» **Description of the task**: Shift the click coordinates in the items below by adding 58 to every number in them. Reproduce only the lines from the one holding "Proposal Box (22, 2449)" through the end of the items, inclusive, keeping the requests and omitting the pictures.

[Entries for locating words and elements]
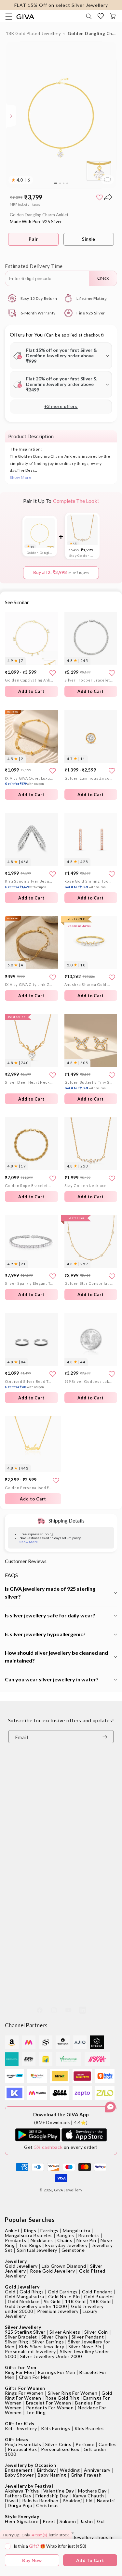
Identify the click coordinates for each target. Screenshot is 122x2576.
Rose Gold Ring (62, 2398)
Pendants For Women (50, 2407)
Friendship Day (51, 2495)
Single (88, 239)
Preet (49, 2521)
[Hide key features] (5, 116)
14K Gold (75, 2301)
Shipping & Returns (26, 1852)
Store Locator (20, 1792)
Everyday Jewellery (66, 2245)
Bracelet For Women (48, 2402)
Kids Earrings (55, 2428)
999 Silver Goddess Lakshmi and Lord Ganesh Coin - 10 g (88, 1381)
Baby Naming (52, 2475)
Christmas (47, 2505)
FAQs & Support (23, 1882)
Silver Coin (96, 2332)
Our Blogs (16, 1783)
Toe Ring (36, 2412)
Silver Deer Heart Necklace (29, 1082)
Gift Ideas (16, 2439)
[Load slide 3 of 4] (63, 184)
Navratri (106, 2500)
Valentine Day (58, 2490)
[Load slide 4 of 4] (67, 184)
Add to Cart (31, 691)
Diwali (11, 2500)
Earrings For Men (56, 2372)
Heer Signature (21, 2521)
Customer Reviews (26, 1773)
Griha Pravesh (86, 2475)
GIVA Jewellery (68, 2190)
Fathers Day (18, 2495)
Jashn (86, 2521)
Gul (101, 2521)
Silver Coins (58, 2444)
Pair (33, 239)
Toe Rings (30, 2245)
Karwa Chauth (88, 2495)
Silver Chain (54, 2337)
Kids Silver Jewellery (41, 2346)
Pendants (15, 2240)
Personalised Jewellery (30, 2351)
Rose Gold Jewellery (52, 2271)
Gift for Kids (19, 2423)
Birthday (46, 2470)
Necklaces (42, 2240)
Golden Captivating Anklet (29, 680)
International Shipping (29, 1872)
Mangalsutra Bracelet (28, 2235)
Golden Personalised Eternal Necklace (29, 1488)
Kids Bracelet (89, 2428)
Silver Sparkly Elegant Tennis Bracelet (29, 1283)
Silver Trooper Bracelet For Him (88, 680)
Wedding (70, 2470)
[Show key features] (11, 116)
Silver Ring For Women (73, 2393)
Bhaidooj (72, 2500)
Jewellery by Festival (29, 2486)
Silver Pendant (88, 2337)
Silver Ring (16, 2341)
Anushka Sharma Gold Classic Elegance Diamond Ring (88, 984)
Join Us (13, 1812)
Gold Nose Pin (64, 2296)
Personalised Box (60, 2449)
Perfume (84, 2444)
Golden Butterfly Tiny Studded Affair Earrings (88, 1085)
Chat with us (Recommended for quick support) (61, 1976)
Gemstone (73, 2250)
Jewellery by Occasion (30, 2465)
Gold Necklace (24, 2301)
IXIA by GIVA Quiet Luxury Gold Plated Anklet (29, 781)
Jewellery (16, 2261)
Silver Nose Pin (85, 2346)
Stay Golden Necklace (82, 555)
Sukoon (68, 2521)
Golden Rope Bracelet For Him (29, 1185)
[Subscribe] (106, 1736)
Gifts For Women (25, 2388)
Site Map (14, 1902)
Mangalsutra (76, 2230)
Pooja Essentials (23, 2444)
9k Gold (52, 2301)
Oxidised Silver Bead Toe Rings (29, 1384)
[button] (88, 16)
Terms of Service (23, 1892)
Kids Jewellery (21, 2428)
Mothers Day (92, 2490)
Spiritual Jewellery (37, 2250)
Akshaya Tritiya (22, 2490)
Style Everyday (22, 2516)
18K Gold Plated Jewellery (33, 33)
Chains (65, 2240)
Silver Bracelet (21, 2337)
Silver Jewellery (23, 2327)
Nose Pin (86, 2240)
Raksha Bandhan (40, 2500)
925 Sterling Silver (25, 2332)
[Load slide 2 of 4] (60, 184)
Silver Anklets (64, 2332)
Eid (89, 2500)
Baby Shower (19, 2475)
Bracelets (89, 2235)
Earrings (49, 2230)
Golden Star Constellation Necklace (88, 1283)
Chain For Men (35, 2377)
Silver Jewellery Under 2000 (51, 2356)
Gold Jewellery (21, 2266)
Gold (10, 2291)
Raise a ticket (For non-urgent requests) (53, 1990)
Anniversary (97, 2470)
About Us (15, 1802)
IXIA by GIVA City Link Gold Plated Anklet (29, 984)
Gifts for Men (20, 2367)
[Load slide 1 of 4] (55, 184)
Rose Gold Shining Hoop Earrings (88, 884)
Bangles (65, 2235)
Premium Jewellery (57, 2311)
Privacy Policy (20, 1862)
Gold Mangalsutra (24, 2296)
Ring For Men (19, 2372)
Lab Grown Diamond (64, 2266)
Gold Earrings (63, 2291)
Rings (30, 2230)
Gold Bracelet (99, 2296)
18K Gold (100, 2301)
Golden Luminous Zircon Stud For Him (88, 778)
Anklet (12, 2230)
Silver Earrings (48, 2341)
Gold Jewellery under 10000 (36, 2306)
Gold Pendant (97, 2291)
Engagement (19, 2470)
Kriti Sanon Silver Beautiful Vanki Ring (29, 884)
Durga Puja (20, 2505)
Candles (107, 2444)
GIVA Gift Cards (23, 1822)
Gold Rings (32, 2291)
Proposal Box (22, 2449)
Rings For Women (24, 2393)
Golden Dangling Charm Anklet (40, 553)
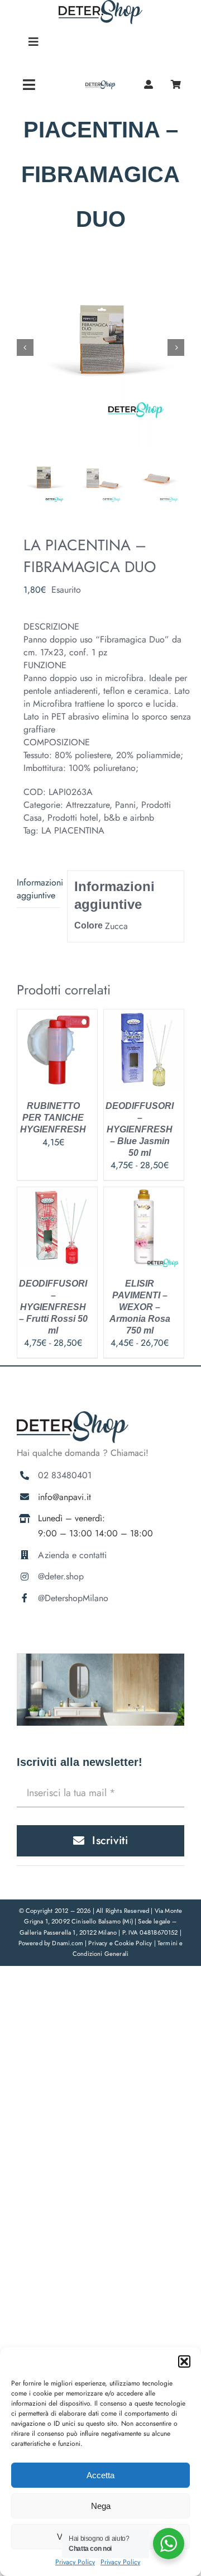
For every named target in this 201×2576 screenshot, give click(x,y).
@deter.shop (61, 1576)
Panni (125, 804)
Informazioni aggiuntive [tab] (38, 889)
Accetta (100, 2475)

» **Response**:
Proposal Box (80, 2507)
Rings For Women (82, 2451)
Golden Dangling Charm Anklet (98, 611)
For every named target in this 201×2576 screenshot, give click(x,y).
@deter.shop (119, 1634)
Panni (183, 862)
Informazioni aggiuntive [tab] (96, 947)
Accetta (158, 2533)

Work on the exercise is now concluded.